Happy Ecolint Memories Haunt Alumni Writer Michael Rowe
Canadian novelist Michael Rowe (La Châtaigneraie, 1982) transferred to the French section of La Châtaigneraie from CDL in 1976, for the final year of his father’s four-year diplomatic posting to the U.N.
Michael remembers the school and his new friends there as warm and welcoming. He reserves his highest praise and affection for his homeroom teacher, Mme. Hélène Forneris. “She was one of the best teachers I ever had,” Michael says. “She was exceptionally kind and patient and left me with a lifelong love of the French language and culture. She helped make me a committed Francophile. I really loved her.”
Michael left Ecolint in 1977 to attend boarding school in Canada.
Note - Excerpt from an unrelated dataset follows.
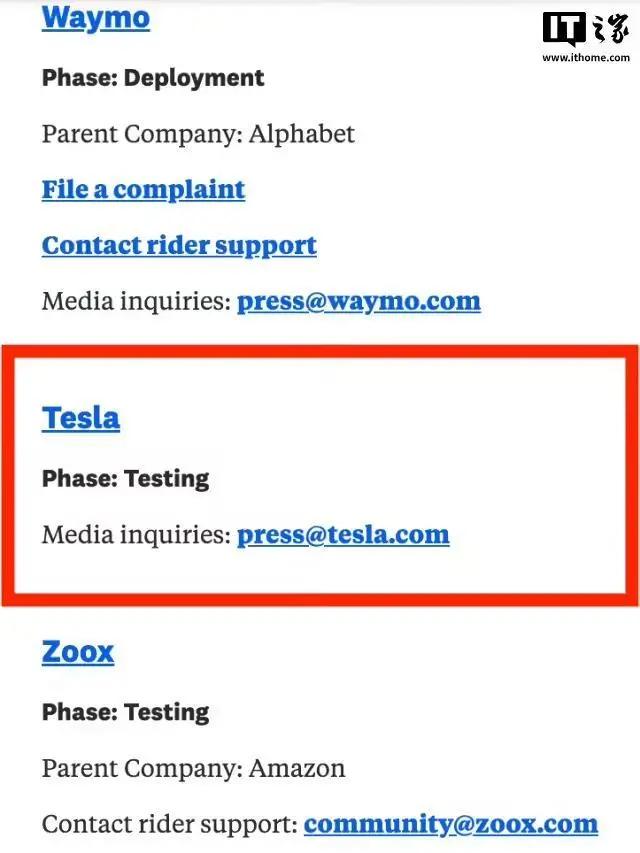
Task: Click the File a complaint link
Action: pyautogui.click(x=143, y=190)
After graduation, he came “home” to Europe in the autumn of 1981 as a fashion model in Paris. The following year he enrolled at the University of Toronto to study English Literature, with the goal of becoming a writer.
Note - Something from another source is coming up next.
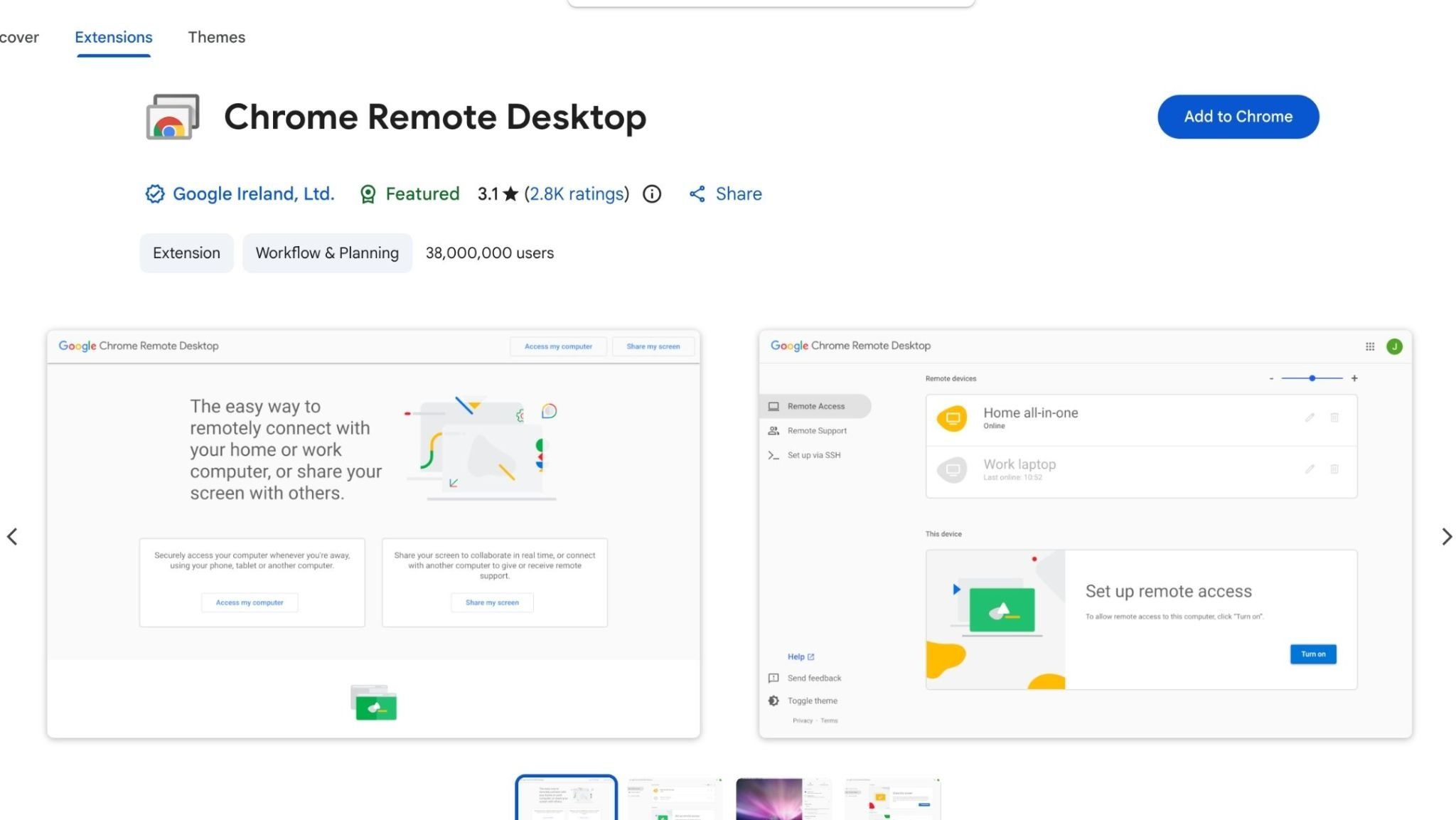
Task: Click the Extension chip
Action: point(186,253)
Between 1995 and 2017, Michael published three novels, two essay collections, and a book of interviews. He also edited four literary anthologies and published award-winning journalism in newspapers and magazines in Canada and the United States, becoming a popular political blogger for The Huffington Post.
In November 2021, Michael wrote the introductory essay to Rolling Stone magazine photojournalist Nate Gowdy’s book INSURRECTION, Gowdy’s photographic account of the January 6, 2021 riots in Washington, D.C.
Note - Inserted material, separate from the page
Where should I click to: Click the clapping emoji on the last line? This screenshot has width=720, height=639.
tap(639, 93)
Michael has left hints of his years in Switzerland in his books for readers to find. Two of the primary characters in his first novel Enter, Night are named after towns outside Geneva. The haunted house in his second novel, Wild Fell, is partly based on the 150-year-old villa in Céligny, built on the ruins of a Roman tribune’s residence, where he lived with his family during their Geneva years.
Particularly as a journalist, Michael believes that international school education has been essential to his worldview and would be beneficial to any child lucky enough to experience it.
“When you go to school with children from other countries, especially in a foreign language, you learn very quickly that you are only one small member of a family of nations,” Michael says. “The world will always look a bit different to you than it will to others. It will look more familiar, less threatening. Nationalism will never make sense and populism will seem stupid. Mark Twain wrote that travel is fatal to prejudice, bigotry, and narrow-mindedness. The same is true of international education.”
On a more personal note, Ecolint itself is never far from Michael’s heart and his memories.
“When Wild Fell was published in French translation in 2016, it was one of the proudest moments of my life,” Michael says. “Reading my own novel in French was magical. My only regret and it’s a profound one, is that I was never able to share it with Mme. Forneris. I think she would have been proud.”